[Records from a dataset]
------------------------------------------------------------
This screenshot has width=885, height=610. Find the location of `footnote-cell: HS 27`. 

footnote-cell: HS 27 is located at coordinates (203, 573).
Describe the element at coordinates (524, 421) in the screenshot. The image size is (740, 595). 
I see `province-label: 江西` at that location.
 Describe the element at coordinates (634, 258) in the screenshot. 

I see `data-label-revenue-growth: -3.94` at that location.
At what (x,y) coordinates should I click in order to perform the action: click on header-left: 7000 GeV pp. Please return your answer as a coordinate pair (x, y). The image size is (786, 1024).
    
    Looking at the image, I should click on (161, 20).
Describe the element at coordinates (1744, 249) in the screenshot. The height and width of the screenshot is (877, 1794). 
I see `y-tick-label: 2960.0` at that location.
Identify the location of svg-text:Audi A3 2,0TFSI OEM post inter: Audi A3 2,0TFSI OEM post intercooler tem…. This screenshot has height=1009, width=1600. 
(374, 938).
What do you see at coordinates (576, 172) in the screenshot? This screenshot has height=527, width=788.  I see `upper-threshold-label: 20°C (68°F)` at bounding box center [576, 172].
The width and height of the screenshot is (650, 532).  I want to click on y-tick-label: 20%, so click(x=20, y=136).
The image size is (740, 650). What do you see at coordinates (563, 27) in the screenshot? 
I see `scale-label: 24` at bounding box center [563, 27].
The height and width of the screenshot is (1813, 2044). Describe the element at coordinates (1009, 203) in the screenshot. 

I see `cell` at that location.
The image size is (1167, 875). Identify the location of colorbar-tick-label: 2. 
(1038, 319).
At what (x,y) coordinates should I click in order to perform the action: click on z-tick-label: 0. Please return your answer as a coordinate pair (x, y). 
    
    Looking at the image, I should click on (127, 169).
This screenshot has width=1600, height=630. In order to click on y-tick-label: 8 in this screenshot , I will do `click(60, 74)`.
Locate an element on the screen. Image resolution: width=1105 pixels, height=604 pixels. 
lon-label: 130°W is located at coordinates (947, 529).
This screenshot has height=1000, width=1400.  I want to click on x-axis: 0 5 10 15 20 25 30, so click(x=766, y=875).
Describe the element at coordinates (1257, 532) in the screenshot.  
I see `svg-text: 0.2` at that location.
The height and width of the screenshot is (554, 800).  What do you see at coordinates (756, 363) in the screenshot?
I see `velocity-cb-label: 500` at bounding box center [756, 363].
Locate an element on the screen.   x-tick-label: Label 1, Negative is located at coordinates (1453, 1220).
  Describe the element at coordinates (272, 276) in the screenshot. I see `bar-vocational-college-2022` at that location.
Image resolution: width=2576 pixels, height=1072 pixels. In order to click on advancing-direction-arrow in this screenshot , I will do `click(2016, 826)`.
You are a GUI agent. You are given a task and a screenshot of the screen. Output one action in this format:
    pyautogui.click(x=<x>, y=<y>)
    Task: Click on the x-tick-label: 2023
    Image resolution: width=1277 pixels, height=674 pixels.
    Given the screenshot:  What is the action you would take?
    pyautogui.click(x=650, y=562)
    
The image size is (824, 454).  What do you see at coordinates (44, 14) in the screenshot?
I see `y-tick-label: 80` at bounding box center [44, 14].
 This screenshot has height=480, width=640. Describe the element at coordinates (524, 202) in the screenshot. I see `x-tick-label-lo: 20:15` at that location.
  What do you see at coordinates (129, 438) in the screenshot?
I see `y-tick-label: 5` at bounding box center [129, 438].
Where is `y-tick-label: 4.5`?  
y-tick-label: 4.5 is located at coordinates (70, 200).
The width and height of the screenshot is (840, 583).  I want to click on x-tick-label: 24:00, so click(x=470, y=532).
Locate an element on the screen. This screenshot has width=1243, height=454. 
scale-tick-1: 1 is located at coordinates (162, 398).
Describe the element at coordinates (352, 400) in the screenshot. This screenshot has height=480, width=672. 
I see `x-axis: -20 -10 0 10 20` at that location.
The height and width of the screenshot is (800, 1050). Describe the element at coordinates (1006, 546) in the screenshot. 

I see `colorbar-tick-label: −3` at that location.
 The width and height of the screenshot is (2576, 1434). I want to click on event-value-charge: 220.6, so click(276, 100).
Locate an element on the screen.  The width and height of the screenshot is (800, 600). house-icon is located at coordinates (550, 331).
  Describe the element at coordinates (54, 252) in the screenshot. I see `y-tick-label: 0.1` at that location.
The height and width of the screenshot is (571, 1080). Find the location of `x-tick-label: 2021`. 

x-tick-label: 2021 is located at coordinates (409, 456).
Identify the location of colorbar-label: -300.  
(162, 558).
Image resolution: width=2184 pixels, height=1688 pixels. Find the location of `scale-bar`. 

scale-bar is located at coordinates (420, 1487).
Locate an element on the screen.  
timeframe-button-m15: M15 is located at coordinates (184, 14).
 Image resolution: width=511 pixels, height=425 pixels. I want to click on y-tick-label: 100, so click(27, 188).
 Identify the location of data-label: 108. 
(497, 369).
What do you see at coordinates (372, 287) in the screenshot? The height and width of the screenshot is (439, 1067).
------------------------------------------------------------
## Work request
Please gather every line in the records above that contains the string "Identify", matching case exactly.

## Exercise solution
Identify the location of svg-text:Audi A3 2,0TFSI OEM post inter: Audi A3 2,0TFSI OEM post intercooler tem…. This screenshot has height=1009, width=1600. 
The image size is (1167, 875). Identify the location of colorbar-tick-label: 2. 
Identify the location of colorbar-label: -300.  
 Identify the location of data-label: 108. 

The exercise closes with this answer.